The MTD experiments were performed as described in the Methods and Materials. AST-003 or Sunitinib was orally administered once daily at a dose of 50 mg/kg (a), 100 mg/kg (b), and 200 mg/kg (c). The body weights of mice treated with AST-003 (circle), Sunitinib (square) and vehicle (triangle) were measured. All data are the means of 5 mice, with error bars representing the standard deviation. (Statistical analysis: (b) AST-003 vs. Sunitinib, *** P<0.001; Sunitinib vs. Vehicle, *** P<0.001; (c) AST-003 vs. Vehicle, * P<0.05; AST-003 vs. Sunitinib, *** P<0.001; Sunitinib vs. Vehicle, *** P<0.001) At the end of the MTD assays, the biochemical activities of AST, ALT, and CHE (d), Glucose(Glu), Urea acid, blood urea nitrogen (BUN) (e), LDH, CK, and CKMB (f) were measured (* P<0.05; ** P<0.01). (g) AST-003 was orally administered at a dose of 40 mg/kg. The concentrations of AST-004 and Sunitinib were then measured.
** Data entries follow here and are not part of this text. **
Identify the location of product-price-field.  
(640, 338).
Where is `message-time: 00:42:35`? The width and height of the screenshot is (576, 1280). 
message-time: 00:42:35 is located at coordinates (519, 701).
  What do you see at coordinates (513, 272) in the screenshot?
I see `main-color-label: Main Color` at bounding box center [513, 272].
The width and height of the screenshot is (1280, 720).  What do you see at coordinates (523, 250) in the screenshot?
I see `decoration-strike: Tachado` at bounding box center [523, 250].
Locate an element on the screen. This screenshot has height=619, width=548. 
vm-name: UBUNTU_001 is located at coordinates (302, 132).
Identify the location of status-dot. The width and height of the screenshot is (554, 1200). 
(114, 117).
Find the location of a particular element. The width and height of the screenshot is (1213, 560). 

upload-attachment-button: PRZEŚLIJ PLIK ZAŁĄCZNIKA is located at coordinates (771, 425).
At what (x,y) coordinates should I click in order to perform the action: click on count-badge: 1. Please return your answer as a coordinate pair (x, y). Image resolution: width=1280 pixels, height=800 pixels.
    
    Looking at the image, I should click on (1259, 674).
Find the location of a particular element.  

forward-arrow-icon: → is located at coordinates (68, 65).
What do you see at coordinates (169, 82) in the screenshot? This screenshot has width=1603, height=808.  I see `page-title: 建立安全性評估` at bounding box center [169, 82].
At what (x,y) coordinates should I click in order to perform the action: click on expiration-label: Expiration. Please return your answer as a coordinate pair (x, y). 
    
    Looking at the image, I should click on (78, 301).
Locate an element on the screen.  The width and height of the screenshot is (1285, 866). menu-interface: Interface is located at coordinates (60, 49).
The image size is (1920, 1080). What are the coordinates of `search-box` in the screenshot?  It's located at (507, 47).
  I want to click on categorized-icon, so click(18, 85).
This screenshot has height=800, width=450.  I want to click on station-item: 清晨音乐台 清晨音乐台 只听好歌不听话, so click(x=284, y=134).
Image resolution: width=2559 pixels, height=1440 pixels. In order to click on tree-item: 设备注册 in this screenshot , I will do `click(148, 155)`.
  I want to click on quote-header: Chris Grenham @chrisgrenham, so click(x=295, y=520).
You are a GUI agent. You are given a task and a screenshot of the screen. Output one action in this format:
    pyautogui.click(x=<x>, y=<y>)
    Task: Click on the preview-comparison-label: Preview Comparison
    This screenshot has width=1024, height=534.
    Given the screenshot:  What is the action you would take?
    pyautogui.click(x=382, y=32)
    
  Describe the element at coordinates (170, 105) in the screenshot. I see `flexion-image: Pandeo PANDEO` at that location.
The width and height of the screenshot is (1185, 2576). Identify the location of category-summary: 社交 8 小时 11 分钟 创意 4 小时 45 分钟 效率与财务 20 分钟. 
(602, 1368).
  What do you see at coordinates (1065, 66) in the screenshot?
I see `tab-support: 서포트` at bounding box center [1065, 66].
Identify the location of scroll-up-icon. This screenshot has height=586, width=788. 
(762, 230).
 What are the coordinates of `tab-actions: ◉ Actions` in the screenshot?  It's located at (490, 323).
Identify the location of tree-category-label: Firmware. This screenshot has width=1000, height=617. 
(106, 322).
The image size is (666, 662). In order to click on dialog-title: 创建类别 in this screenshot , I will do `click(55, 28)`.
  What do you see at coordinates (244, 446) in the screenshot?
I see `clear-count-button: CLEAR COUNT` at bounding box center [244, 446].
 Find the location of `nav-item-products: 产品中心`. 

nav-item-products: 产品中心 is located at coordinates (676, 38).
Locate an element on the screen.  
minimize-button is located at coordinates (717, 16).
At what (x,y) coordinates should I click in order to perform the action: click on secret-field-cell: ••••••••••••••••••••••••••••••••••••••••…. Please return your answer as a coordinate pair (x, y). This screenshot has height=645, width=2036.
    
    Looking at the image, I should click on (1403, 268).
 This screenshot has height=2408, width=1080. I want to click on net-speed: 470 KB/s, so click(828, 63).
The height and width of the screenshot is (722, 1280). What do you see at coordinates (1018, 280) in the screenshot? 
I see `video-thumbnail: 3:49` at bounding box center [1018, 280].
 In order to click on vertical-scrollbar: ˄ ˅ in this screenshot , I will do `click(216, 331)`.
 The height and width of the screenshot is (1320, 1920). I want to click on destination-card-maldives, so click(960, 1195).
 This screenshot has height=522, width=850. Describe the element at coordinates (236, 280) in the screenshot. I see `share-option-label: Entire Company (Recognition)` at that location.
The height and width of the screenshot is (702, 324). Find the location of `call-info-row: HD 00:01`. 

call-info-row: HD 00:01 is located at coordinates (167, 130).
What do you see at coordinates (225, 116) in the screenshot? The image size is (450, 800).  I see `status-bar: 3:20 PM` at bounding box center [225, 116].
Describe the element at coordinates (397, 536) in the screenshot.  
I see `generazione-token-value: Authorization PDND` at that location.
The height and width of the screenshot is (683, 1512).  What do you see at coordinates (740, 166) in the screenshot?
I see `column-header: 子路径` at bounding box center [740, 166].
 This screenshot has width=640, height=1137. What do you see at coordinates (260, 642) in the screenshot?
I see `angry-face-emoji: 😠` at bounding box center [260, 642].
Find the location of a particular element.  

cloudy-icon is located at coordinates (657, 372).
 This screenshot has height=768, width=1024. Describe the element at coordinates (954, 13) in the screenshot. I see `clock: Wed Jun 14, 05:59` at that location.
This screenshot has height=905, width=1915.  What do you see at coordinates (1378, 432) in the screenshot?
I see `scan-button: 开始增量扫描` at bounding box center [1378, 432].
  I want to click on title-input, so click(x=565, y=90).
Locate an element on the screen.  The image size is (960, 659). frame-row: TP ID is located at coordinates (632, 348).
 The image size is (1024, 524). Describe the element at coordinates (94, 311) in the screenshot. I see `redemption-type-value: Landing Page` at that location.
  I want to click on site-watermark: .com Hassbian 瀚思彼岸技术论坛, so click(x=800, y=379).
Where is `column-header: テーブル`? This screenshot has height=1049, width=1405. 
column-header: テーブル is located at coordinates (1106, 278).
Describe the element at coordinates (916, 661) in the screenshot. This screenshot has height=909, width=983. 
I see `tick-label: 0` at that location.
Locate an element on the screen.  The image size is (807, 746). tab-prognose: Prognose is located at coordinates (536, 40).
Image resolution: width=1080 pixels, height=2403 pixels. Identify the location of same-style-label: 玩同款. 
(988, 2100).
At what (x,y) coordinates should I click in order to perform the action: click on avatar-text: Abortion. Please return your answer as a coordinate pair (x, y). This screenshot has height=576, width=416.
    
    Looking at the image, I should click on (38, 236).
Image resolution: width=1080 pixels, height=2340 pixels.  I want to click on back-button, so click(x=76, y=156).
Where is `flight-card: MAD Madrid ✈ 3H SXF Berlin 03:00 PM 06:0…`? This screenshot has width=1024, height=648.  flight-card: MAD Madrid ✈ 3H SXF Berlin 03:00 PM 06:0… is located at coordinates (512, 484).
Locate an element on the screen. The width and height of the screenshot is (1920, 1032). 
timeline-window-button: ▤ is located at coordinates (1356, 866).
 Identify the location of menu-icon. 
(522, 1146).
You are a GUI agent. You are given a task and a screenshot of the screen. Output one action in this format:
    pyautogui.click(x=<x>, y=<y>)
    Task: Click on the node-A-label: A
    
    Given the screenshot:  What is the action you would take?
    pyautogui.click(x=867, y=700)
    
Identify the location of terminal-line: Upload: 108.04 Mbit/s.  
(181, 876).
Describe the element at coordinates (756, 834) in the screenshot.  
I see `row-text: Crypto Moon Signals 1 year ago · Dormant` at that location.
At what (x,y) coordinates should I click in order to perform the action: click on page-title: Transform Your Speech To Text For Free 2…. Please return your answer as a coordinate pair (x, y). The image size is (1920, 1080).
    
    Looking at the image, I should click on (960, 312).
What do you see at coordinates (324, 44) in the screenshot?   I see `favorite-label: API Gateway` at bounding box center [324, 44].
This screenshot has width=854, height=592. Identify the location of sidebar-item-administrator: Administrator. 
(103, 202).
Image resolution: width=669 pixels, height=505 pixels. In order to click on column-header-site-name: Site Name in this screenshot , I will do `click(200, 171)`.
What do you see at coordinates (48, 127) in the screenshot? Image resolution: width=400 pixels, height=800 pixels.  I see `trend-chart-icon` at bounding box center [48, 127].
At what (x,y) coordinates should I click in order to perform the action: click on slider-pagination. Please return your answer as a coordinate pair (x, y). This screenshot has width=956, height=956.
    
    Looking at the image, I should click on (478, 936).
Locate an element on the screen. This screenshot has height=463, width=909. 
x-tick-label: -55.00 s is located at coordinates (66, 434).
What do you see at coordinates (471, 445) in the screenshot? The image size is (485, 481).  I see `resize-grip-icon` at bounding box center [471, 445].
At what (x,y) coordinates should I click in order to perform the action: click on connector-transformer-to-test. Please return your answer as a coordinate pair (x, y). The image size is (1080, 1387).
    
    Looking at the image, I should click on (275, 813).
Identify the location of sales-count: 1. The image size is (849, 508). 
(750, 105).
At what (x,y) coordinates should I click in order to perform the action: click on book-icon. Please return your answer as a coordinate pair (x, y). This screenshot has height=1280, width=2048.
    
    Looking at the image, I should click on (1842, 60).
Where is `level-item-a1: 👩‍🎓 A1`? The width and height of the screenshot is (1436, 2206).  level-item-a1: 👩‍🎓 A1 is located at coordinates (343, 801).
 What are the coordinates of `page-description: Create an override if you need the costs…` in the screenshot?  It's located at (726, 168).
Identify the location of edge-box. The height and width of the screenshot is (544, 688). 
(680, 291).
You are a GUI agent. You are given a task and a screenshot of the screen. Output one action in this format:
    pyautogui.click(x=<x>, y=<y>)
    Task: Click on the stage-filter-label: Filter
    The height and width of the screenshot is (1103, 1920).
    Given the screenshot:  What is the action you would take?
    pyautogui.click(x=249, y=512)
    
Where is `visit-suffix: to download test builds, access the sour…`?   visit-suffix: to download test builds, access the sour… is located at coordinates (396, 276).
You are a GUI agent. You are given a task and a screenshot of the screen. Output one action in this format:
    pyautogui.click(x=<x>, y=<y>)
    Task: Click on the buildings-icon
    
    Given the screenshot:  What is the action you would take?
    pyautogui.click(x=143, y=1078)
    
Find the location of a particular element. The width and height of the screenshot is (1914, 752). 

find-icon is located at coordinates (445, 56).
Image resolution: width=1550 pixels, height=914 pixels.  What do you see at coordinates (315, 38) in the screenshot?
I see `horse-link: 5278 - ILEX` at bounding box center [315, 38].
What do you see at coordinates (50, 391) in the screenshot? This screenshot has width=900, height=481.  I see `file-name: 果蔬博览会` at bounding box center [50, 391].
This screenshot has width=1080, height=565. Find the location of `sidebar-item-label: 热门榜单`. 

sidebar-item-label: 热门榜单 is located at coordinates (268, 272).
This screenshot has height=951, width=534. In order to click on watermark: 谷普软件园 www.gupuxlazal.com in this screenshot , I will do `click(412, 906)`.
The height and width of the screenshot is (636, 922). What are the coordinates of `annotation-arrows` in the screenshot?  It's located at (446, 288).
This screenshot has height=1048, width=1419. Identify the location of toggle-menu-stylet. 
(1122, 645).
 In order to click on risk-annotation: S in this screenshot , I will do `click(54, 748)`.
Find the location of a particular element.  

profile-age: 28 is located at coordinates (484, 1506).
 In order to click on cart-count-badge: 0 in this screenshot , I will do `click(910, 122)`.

All data are the means of replicates from 5 mice, with error bars representing the standard deviation. (h) AST-003 and Sunitinib were orally administered at a dose of 40 mg/kg. The concentrations of AST-004 and Sunitinib were then measured 8 h after administration. All data are the means of replicates from 5 mice, with error bars representing the standard deviation.